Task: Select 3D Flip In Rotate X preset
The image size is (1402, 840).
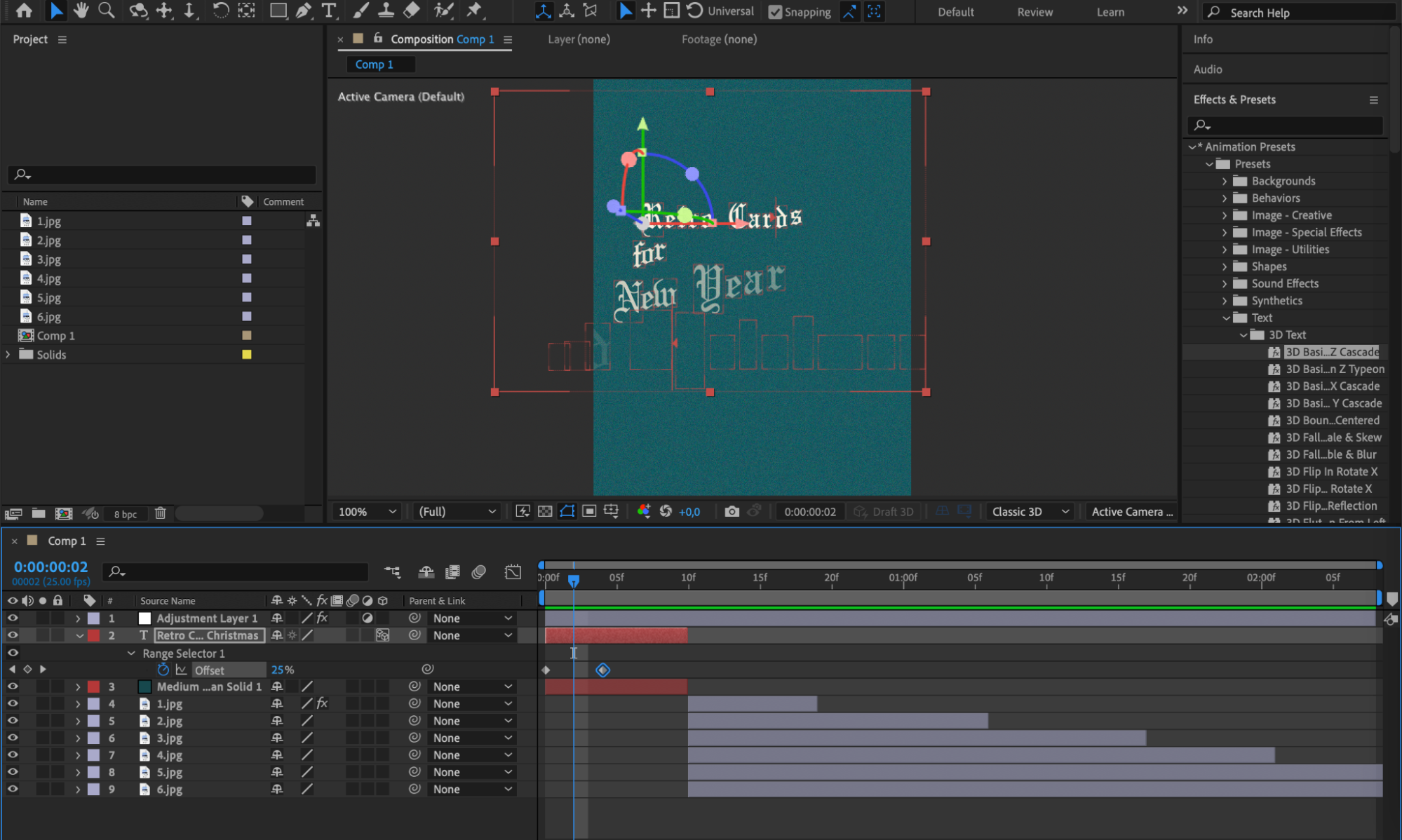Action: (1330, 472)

==

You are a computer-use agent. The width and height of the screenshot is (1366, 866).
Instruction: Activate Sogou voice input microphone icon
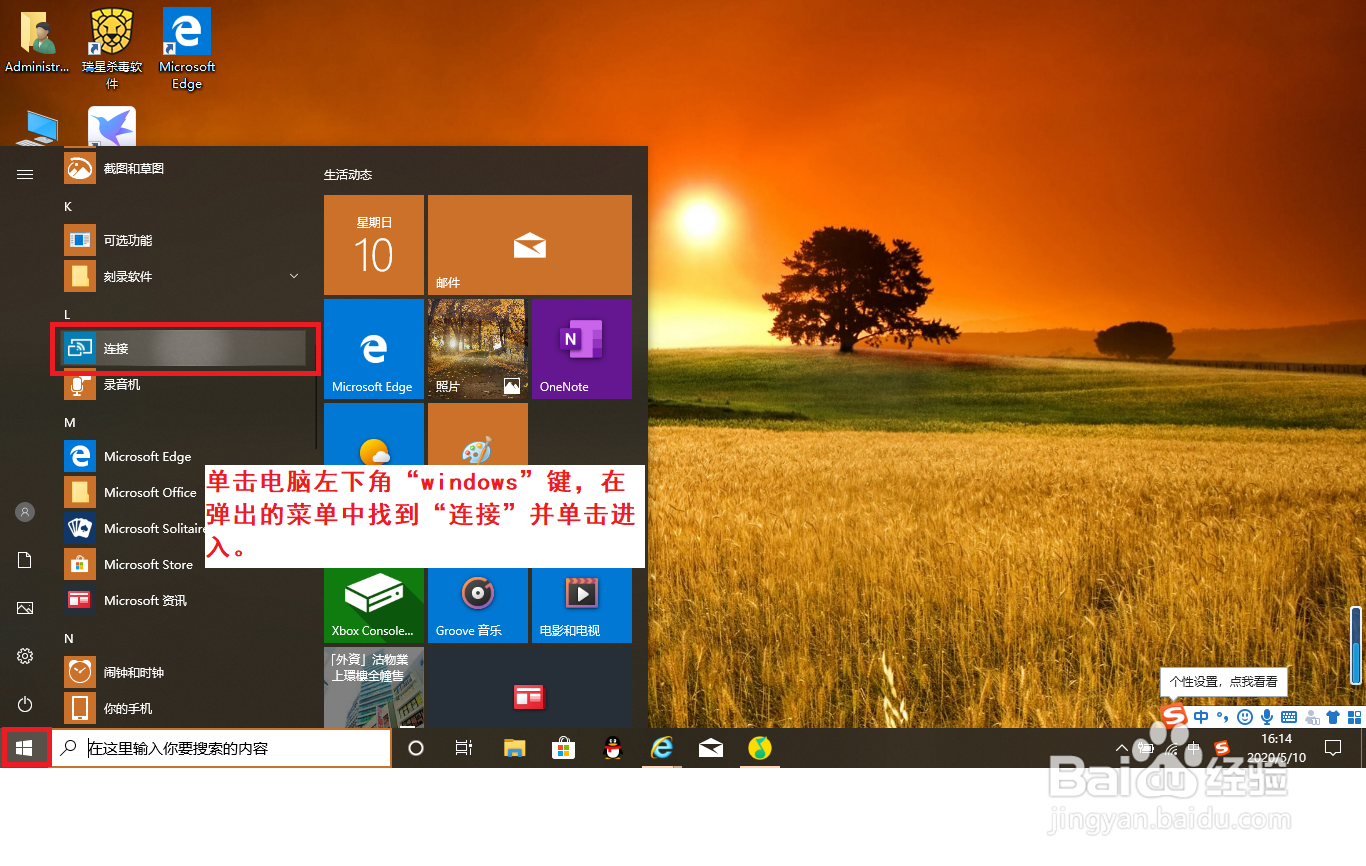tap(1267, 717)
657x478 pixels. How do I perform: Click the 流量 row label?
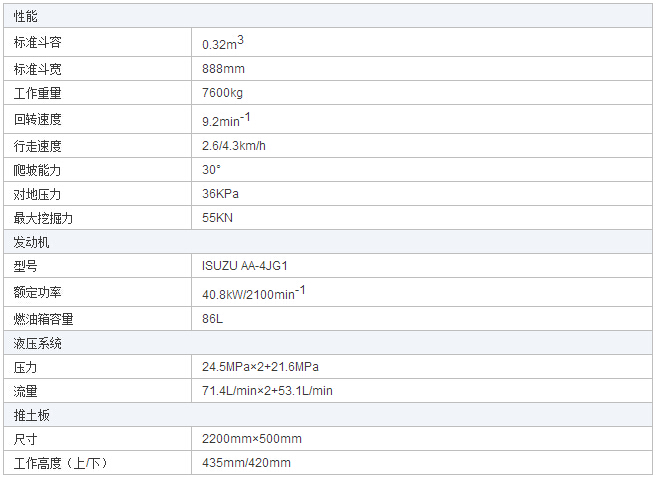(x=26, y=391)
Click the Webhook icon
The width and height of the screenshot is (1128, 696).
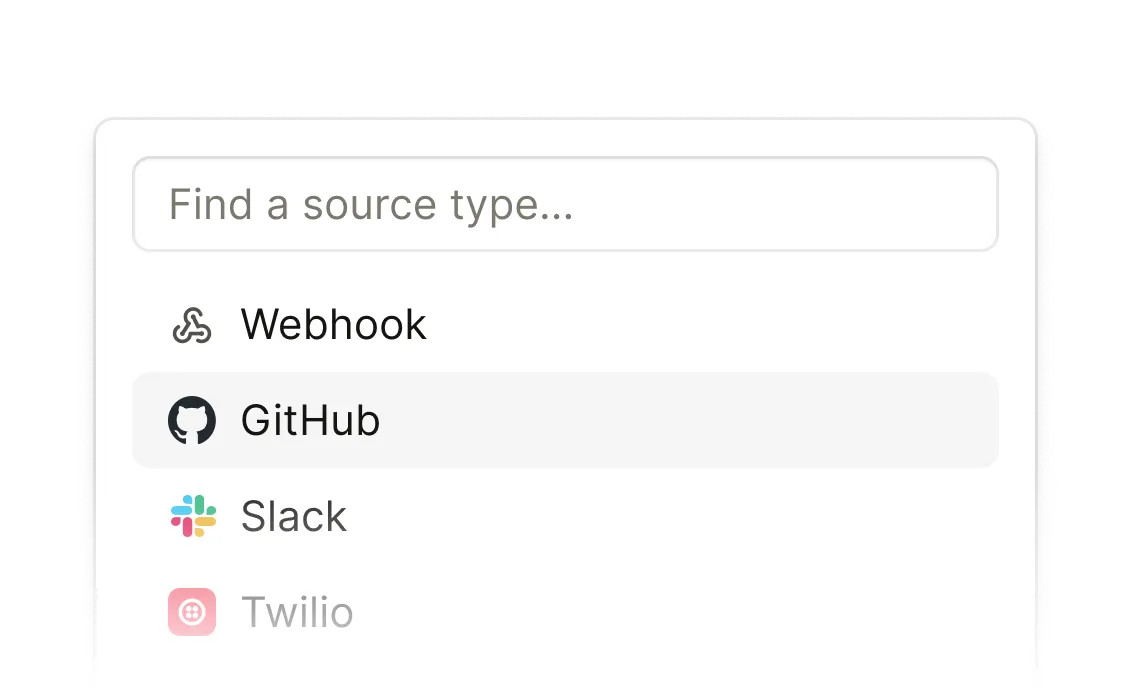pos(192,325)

| Exercise |
Reproduce the data from the line containing "You are a computer-use" through the line containing "pos(192,325)", keeping every request and adding 128 to each number in the answer coordinates, while leaving the numbers in the requests untouched. Omit the pictures.

| Expected answer |
You are a computer-use agent. The width and height of the screenshot is (1366, 866).
Instruction: Activate Sogou voice input microphone icon
tap(1395, 845)
657x478 pixels. How do I perform: Click the 流量 row label?
(x=154, y=519)
Click the Webhook icon
The width and height of the screenshot is (1128, 696).
pos(320,453)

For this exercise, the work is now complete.